Stored data
....................

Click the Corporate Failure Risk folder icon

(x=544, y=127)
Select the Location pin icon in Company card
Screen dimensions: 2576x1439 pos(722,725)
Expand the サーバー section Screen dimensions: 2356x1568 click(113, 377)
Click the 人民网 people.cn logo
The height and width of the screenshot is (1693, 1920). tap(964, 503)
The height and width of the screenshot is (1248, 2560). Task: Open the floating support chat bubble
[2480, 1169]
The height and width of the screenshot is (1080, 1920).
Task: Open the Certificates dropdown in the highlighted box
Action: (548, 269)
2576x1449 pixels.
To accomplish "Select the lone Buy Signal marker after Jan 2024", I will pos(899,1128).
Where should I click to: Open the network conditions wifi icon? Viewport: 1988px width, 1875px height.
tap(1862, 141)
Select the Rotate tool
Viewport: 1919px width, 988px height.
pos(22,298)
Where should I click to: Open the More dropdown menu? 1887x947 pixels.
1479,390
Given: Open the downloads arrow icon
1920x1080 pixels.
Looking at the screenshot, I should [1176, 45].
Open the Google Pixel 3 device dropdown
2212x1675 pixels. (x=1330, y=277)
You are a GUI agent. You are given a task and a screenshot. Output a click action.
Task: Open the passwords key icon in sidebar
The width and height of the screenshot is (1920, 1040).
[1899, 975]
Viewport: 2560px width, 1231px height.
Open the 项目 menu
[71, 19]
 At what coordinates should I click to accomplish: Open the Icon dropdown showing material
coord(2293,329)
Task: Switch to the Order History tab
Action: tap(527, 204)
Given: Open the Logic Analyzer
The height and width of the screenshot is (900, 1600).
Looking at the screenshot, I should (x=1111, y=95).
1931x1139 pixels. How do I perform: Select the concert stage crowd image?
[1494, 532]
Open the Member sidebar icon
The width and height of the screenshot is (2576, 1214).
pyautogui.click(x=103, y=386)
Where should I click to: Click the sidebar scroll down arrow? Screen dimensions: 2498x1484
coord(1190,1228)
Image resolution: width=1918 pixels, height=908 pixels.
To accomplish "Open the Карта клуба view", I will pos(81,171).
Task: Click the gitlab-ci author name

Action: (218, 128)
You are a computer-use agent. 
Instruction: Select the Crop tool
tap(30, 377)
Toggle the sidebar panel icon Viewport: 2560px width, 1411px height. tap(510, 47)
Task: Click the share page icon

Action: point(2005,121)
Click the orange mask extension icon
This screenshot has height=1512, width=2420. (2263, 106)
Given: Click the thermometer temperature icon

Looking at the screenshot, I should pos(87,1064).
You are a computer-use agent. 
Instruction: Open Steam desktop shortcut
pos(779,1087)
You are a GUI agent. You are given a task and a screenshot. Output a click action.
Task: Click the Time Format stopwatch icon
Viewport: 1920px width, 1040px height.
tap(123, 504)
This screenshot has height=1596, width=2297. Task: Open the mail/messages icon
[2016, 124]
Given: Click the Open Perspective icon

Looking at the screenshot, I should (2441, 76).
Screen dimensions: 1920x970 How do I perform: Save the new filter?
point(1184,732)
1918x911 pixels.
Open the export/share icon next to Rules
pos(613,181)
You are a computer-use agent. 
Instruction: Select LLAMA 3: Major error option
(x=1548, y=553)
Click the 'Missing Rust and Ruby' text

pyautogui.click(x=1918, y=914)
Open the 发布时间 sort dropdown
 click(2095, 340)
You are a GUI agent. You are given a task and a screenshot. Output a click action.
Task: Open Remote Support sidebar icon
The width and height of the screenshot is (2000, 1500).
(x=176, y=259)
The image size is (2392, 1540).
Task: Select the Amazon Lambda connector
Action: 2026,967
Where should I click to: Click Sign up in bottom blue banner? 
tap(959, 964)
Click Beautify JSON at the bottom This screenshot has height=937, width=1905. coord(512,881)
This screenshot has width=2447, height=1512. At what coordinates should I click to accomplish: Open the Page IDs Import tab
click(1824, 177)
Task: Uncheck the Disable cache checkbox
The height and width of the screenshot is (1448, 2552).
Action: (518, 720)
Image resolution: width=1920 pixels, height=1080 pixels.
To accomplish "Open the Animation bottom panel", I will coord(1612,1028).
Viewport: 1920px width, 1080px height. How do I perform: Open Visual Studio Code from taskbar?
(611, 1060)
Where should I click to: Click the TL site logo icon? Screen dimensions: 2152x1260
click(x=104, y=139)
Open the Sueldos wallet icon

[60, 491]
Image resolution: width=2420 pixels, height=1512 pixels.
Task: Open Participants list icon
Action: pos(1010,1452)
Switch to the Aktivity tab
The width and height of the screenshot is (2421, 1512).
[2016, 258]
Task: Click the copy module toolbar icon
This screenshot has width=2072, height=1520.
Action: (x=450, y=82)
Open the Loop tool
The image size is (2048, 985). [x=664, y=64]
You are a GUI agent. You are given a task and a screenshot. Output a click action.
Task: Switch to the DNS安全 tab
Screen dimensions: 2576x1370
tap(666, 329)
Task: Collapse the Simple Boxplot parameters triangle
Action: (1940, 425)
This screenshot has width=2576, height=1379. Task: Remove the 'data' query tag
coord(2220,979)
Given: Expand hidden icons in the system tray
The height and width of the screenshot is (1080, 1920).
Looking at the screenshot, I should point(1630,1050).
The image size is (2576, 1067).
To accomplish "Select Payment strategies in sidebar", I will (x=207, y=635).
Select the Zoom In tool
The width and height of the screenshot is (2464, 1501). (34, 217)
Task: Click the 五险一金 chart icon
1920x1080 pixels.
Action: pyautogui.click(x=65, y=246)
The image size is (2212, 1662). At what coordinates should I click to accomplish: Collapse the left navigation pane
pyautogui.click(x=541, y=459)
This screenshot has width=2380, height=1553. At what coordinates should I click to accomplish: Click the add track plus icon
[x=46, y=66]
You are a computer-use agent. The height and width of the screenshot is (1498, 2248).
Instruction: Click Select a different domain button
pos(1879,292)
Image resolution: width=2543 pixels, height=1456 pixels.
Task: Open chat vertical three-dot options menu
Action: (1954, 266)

....................

Nothing in the data may be omitted; transcribe it exactly.

§ Response to this exercise
Click the Corporate Failure Risk folder icon

(x=544, y=127)
Select the Location pin icon in Company card
Screen dimensions: 2576x1439 pos(722,725)
Expand the サーバー section Screen dimensions: 2356x1568 click(113, 377)
Click the 人民网 people.cn logo
The height and width of the screenshot is (1693, 1920). tap(964, 503)
The height and width of the screenshot is (1248, 2560). Task: Open the floating support chat bubble
[2480, 1169]
The height and width of the screenshot is (1080, 1920).
Task: Open the Certificates dropdown in the highlighted box
Action: (548, 269)
2576x1449 pixels.
To accomplish "Select the lone Buy Signal marker after Jan 2024", I will pos(899,1128).
Where should I click to: Open the network conditions wifi icon? Viewport: 1988px width, 1875px height.
tap(1862, 141)
Select the Rotate tool
Viewport: 1919px width, 988px height.
pos(22,298)
Where should I click to: Open the More dropdown menu? 1887x947 pixels.
1479,390
Given: Open the downloads arrow icon
1920x1080 pixels.
Looking at the screenshot, I should [1176, 45].
Open the Google Pixel 3 device dropdown
2212x1675 pixels. (x=1330, y=277)
You are a GUI agent. You are given a task and a screenshot. Output a click action.
Task: Open the passwords key icon in sidebar
The width and height of the screenshot is (1920, 1040).
[1899, 975]
Viewport: 2560px width, 1231px height.
Open the 项目 menu
[71, 19]
 At what coordinates should I click to accomplish: Open the Icon dropdown showing material
coord(2293,329)
Task: Switch to the Order History tab
Action: tap(527, 204)
Given: Open the Logic Analyzer
The height and width of the screenshot is (900, 1600).
Looking at the screenshot, I should (x=1111, y=95).
1931x1139 pixels. How do I perform: Select the concert stage crowd image?
[1494, 532]
Open the Member sidebar icon
The width and height of the screenshot is (2576, 1214).
pyautogui.click(x=103, y=386)
Where should I click to: Click the sidebar scroll down arrow? Screen dimensions: 2498x1484
coord(1190,1228)
Image resolution: width=1918 pixels, height=908 pixels.
To accomplish "Open the Карта клуба view", I will pos(81,171).
Task: Click the gitlab-ci author name

Action: (218, 128)
You are a computer-use agent. 
Instruction: Select the Crop tool
tap(30, 377)
Toggle the sidebar panel icon Viewport: 2560px width, 1411px height. tap(510, 47)
Task: Click the share page icon

Action: point(2005,121)
Click the orange mask extension icon
This screenshot has height=1512, width=2420. (2263, 106)
Given: Click the thermometer temperature icon

Looking at the screenshot, I should pos(87,1064).
You are a computer-use agent. 
Instruction: Open Steam desktop shortcut
pos(779,1087)
You are a GUI agent. You are given a task and a screenshot. Output a click action.
Task: Click the Time Format stopwatch icon
Viewport: 1920px width, 1040px height.
tap(123, 504)
This screenshot has height=1596, width=2297. Task: Open the mail/messages icon
[2016, 124]
Given: Click the Open Perspective icon

Looking at the screenshot, I should (2441, 76).
Screen dimensions: 1920x970 How do I perform: Save the new filter?
point(1184,732)
1918x911 pixels.
Open the export/share icon next to Rules
pos(613,181)
You are a computer-use agent. 
Instruction: Select LLAMA 3: Major error option
(x=1548, y=553)
Click the 'Missing Rust and Ruby' text

pyautogui.click(x=1918, y=914)
Open the 发布时间 sort dropdown
 click(2095, 340)
You are a GUI agent. You are given a task and a screenshot. Output a click action.
Task: Open Remote Support sidebar icon
The width and height of the screenshot is (2000, 1500).
(x=176, y=259)
The image size is (2392, 1540).
Task: Select the Amazon Lambda connector
Action: 2026,967
Where should I click to: Click Sign up in bottom blue banner? 
tap(959, 964)
Click Beautify JSON at the bottom This screenshot has height=937, width=1905. coord(512,881)
This screenshot has width=2447, height=1512. At what coordinates should I click to accomplish: Open the Page IDs Import tab
click(1824, 177)
Task: Uncheck the Disable cache checkbox
The height and width of the screenshot is (1448, 2552).
Action: (518, 720)
Image resolution: width=1920 pixels, height=1080 pixels.
To accomplish "Open the Animation bottom panel", I will coord(1612,1028).
Viewport: 1920px width, 1080px height. How do I perform: Open Visual Studio Code from taskbar?
(611, 1060)
Where should I click to: Click the TL site logo icon? Screen dimensions: 2152x1260
click(x=104, y=139)
Open the Sueldos wallet icon

[60, 491]
Image resolution: width=2420 pixels, height=1512 pixels.
Task: Open Participants list icon
Action: pos(1010,1452)
Switch to the Aktivity tab
The width and height of the screenshot is (2421, 1512).
[2016, 258]
Task: Click the copy module toolbar icon
This screenshot has width=2072, height=1520.
Action: (x=450, y=82)
Open the Loop tool
The image size is (2048, 985). [x=664, y=64]
You are a GUI agent. You are given a task and a screenshot. Output a click action.
Task: Switch to the DNS安全 tab
Screen dimensions: 2576x1370
tap(666, 329)
Task: Collapse the Simple Boxplot parameters triangle
Action: (1940, 425)
This screenshot has width=2576, height=1379. Task: Remove the 'data' query tag
coord(2220,979)
Given: Expand hidden icons in the system tray
The height and width of the screenshot is (1080, 1920).
Looking at the screenshot, I should point(1630,1050).
The image size is (2576, 1067).
To accomplish "Select Payment strategies in sidebar", I will (x=207, y=635).
Select the Zoom In tool
The width and height of the screenshot is (2464, 1501). (34, 217)
Task: Click the 五险一金 chart icon
1920x1080 pixels.
Action: pyautogui.click(x=65, y=246)
The image size is (2212, 1662). At what coordinates should I click to accomplish: Collapse the left navigation pane
pyautogui.click(x=541, y=459)
This screenshot has width=2380, height=1553. At what coordinates should I click to accomplish: Click the add track plus icon
[x=46, y=66]
You are a computer-use agent. The height and width of the screenshot is (1498, 2248).
Instruction: Click Select a different domain button
pos(1879,292)
Image resolution: width=2543 pixels, height=1456 pixels.
Task: Open chat vertical three-dot options menu
Action: (1954, 266)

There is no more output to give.